The law on Heilpraktiker introduced in 1939, licenses practitioners who are not members of a recognised health professions to practise (ref 2). The main intension of the law is to secure that the treatment of Heilpraktikers does not negatively affect the public health. The Lander (provincial government) is administering the system. To obtain a Heilpraktiker license the candidate must pass an examination in basic medical knowledge, be at least 25 years old, have a German or EU citizenship, have completed primary school, have a good reputation, and have a medical certificate. The law restricts specific medical procedures and treatment of certain diseases to authorised health personnel. Heilpraktikers are not allowed:

  1. to practise dentistry
  2. to treat sexual diseases
  3. to treat communicable and epidemic diseases
  4. to deliver certain medications (drugs)
  5. to give or provide anaesthetics and narcotics
  6. to practise obstetrics and gynaecology
  7. to X-ray
  8. to practise autopsies and to deliver death certificates

Regarding ethical rules, the Heilpraktikers’ organisations issue a professional Code of Practise. The code of practise provides that Heilpraktikers are conscious of the limit of their knowledge and skills, that they have concern of professional secrecy, give the patients clear explanations concerning their illness and the treatment they provide as well as the length and the dangers of the treatment, and that they have an obligation to refer the patients to a specialist when practitioners do not have sufficient knowledge to treat them. However, this code of practise cannot be compared with the professional public regulation regarding allopathic medical professionals (physicians). This code of practise does not incorporate rules with regard to knowledge and skills necessary to practise responsible professional conduct.

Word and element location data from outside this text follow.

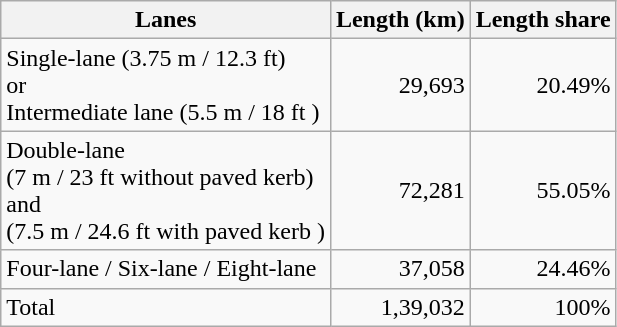
55.05% (543, 190)
37,058 (400, 269)
Length (km) (400, 20)
72,281 (400, 190)
29,693 (400, 85)
Single-lane (3.75 m / 12.3 ft) or Intermediate lane (5.5 m / 18 ft ) (166, 85)
100% (543, 307)
Double-lane (7 m / 23 ft without paved kerb) and (7.5 m / 24.6 ft with paved kerb ) (166, 190)
20.49% (543, 85)
1,39,032 (400, 307)
Total (166, 307)
Lanes (166, 20)
Four-lane / Six-lane / Eight-lane (166, 269)
Length share (543, 20)
24.46% (543, 269)
Pinpoint the cell where the given text exists, returning its [X, Y] midpoint coordinate. 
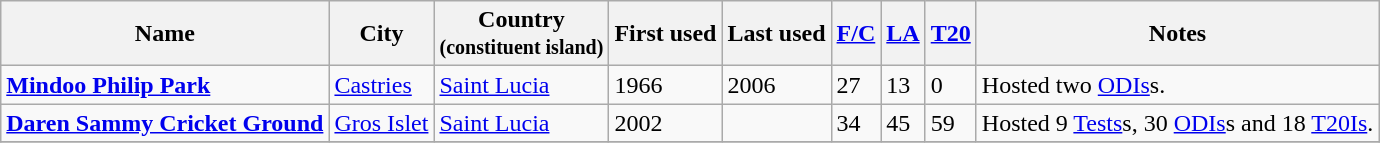
1966 [666, 85]
Daren Sammy Cricket Ground [165, 123]
0 [950, 85]
Castries [382, 85]
45 [903, 123]
Notes [1178, 34]
LA [903, 34]
Name [165, 34]
Hosted 9 Testss, 30 ODIss and 18 T20Is. [1178, 123]
Last used [776, 34]
2006 [776, 85]
T20 [950, 34]
F/C [856, 34]
Gros Islet [382, 123]
Hosted two ODIss. [1178, 85]
Country(constituent island) [522, 34]
2002 [666, 123]
27 [856, 85]
First used [666, 34]
13 [903, 85]
City [382, 34]
34 [856, 123]
Mindoo Philip Park [165, 85]
59 [950, 123]
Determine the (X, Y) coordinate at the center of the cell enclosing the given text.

If Heilpraktikers violate the legal rules, the authority or patients can ask the police to investigate the matter. Violations of the limited monopoly of performing medical procedures and treating certain diseases result in an offence.

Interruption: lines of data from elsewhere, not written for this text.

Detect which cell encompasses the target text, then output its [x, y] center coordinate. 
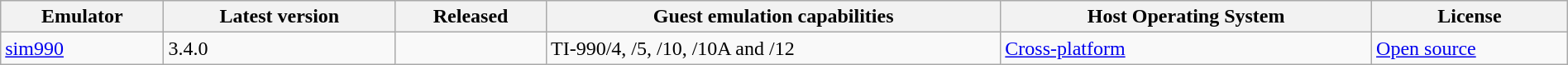
Guest emulation capabilities [772, 17]
3.4.0 [280, 48]
License [1470, 17]
Host Operating System [1186, 17]
sim990 [83, 48]
Latest version [280, 17]
TI-990/4, /5, /10, /10A and /12 [772, 48]
Emulator [83, 17]
Open source [1470, 48]
Cross-platform [1186, 48]
Released [471, 17]
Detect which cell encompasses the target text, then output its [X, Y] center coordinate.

If patients attend a Heilpraktiker, the Code of Practise will not safeguard the patient in the same way as the legal regulation of authorised health personnel does. However, the legal code will protect the patient in serious matters.

Not anybody may treat

The practise of medicine without a legal qualification is an offence. According to the Penal Code, unskilled persons practising medicine or activities reserved for authorised and licensed personnel, risk imprisonment or a fine.

Reimbursement

Public and private reimbursement is only available for CAM given by authorised health personnel. However, some private insurance companies also reimburse treatment not scientifically recognised if they are provided by Heilpraktikers and if their effectiveness is not completely rejected (ref 3).

References

1. Reference for the chapter where nothing else is noted: Maddalena S. The legal status of complementary medicines in Europe. Berne: Universitè de Neuchâtel, Stæmpfli Publisher Ltd. 1999. and Bundesministerium für Gesundheit, Germany 07.06.05

2. Heilpraktikergesetz: http://www/med-con.de/html/hpg01.html

3. Legal Status of Traditional Medicine and Complementary/Alternative Medicine: A Worldwide Review, (document WHO/EDM/TRM/2001.2). Geneva: World Health Organization, 2001.